In the film, She Wore a Yellow Ribbon, reminds that the world goes on and leaves us behind as relics of a bye-gone age little remembered as the world revolves from night today from one year to the next.
In She Wore a Yellow Ribbon, the second of John Ford’s Cavalry trilogy, after an Indian raid, they found Trooper John Smith dying. The score “Dixy Land” begins to play, and we get the sense there is more to this man than just being a red shirt in a cavalry film. When he dies from his wounds, they gave him a military funeral, a sign of respect from his commanding officer, Captain Nathan Brittles. They commend his body to the ground, not as US trooper John Smith, but as Rome Clay, late Brigadier General Confarreate Army. Brittles calls him “A gallant Soldiers and a Christian gentleman.” The Confederate flag too is laid to rest with him as “Taps” plays.
After the Civil War ended, the tension between the states remained. In this film, Ford boldly honors the men who fought for the South and the Union. Even today, this is highly controversial. The Confederate flag has become a symbol of bigotry. In its time, it was one of rebellion. From the Confederacy’s point of view, it was the symbol of resistance against tyranny. In the South, they saw the over-reach and rapid centralization of the Federal government as the same tyranny the British once imposed on the American colonies.

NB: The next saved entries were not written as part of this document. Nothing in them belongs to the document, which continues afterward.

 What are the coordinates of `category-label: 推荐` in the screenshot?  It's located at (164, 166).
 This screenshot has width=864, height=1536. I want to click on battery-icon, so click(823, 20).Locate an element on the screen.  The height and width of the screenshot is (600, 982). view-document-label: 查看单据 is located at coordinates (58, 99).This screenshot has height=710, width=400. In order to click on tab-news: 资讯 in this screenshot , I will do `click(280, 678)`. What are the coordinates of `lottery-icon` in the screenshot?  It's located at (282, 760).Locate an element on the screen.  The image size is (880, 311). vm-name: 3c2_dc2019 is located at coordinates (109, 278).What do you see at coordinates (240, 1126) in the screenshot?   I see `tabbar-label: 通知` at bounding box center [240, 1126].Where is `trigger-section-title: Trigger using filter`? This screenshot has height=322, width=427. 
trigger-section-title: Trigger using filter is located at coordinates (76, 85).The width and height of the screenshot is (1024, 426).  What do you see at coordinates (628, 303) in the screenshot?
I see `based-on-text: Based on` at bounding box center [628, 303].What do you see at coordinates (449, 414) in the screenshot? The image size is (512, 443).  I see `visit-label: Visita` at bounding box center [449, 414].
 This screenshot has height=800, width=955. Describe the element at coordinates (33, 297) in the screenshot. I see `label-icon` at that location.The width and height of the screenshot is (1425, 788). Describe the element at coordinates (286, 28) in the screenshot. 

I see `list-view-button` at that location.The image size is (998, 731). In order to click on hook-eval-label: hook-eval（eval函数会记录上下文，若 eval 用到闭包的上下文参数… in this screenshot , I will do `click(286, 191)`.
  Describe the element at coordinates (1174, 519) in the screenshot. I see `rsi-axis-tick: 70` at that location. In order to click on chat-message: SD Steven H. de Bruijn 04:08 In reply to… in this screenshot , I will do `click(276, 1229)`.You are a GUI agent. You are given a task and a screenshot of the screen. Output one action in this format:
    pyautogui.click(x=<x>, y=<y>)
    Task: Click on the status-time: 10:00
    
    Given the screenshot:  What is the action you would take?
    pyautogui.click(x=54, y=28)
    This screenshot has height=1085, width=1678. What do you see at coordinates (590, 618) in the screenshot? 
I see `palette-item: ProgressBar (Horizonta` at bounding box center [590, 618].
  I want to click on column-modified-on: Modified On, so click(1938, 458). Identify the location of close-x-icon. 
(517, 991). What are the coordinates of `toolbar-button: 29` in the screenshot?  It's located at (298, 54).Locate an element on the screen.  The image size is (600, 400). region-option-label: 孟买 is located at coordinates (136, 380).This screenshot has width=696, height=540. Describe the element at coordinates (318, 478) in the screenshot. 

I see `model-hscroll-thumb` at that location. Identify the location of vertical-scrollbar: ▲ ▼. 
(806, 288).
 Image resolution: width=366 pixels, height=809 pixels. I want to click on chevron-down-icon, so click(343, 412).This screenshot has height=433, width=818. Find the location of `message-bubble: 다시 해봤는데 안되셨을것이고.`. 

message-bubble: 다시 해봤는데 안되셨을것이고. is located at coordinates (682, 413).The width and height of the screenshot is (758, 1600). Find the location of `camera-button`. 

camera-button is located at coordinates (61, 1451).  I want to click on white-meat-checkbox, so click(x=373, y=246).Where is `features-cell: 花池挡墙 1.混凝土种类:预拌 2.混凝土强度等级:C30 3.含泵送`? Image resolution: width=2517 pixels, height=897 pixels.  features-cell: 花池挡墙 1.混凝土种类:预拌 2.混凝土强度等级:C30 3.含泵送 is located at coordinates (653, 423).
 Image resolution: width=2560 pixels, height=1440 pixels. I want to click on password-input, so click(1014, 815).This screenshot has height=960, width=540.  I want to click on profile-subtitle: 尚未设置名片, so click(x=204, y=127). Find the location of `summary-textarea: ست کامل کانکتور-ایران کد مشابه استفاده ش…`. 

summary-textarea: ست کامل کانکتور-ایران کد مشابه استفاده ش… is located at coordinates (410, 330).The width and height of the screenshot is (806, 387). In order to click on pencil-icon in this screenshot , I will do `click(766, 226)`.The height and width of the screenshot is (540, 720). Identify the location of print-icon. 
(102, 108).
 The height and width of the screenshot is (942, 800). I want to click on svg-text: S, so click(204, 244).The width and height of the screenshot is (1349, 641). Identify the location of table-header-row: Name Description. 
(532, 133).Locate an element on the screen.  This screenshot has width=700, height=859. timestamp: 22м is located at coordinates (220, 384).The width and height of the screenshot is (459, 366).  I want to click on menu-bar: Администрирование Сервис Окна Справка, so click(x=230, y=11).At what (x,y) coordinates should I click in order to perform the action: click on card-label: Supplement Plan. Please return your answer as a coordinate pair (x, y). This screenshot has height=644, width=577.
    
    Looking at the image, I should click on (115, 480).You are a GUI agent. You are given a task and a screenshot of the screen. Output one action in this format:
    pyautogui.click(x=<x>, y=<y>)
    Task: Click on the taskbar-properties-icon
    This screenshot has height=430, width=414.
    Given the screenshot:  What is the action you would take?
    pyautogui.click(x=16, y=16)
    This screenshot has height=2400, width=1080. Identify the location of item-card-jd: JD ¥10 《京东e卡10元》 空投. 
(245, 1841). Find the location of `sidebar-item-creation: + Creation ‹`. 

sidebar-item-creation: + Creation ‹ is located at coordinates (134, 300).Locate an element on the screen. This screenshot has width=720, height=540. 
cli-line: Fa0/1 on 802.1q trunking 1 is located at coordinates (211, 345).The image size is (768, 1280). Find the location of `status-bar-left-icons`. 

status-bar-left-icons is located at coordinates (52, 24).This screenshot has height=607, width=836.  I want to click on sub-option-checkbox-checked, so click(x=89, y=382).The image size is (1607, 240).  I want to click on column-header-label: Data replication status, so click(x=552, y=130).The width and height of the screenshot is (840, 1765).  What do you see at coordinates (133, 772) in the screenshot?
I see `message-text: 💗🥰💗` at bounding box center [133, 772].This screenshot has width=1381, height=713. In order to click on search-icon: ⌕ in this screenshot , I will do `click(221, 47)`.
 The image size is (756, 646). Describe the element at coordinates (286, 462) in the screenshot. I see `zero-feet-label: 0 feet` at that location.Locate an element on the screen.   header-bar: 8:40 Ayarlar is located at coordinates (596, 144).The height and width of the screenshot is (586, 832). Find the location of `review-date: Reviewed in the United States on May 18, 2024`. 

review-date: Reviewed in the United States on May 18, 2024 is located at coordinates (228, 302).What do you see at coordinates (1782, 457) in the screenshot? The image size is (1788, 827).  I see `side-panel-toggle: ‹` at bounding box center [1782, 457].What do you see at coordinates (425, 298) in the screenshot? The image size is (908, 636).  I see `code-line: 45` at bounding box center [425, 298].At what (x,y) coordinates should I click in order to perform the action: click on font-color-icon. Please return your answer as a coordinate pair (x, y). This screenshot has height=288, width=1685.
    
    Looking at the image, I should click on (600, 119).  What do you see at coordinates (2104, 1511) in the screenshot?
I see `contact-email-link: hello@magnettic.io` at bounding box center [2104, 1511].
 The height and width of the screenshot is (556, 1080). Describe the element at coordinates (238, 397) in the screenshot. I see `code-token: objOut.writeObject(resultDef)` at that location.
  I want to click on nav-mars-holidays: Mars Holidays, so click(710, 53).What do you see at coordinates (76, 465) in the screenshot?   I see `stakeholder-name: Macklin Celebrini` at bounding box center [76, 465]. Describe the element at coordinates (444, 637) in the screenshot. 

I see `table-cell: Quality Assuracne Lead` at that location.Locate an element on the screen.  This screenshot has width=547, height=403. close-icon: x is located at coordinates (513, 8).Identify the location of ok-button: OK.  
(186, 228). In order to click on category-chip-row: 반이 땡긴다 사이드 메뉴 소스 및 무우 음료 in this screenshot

Ford was a private, and often tight-lipped man, but he spoke through his films. In a film celebrating the heroism of the US Cavalry, he also acknowledged the heroism of men who fought against the US government and lost. Trooper John Smith, once Brigadier General Rome Clay, accepted defeat and found a place in the new world, where he started his life over in the same line of work. It was that or let the world move on without him, remaining stuck in the past and clinging to a vision of a world that would never be.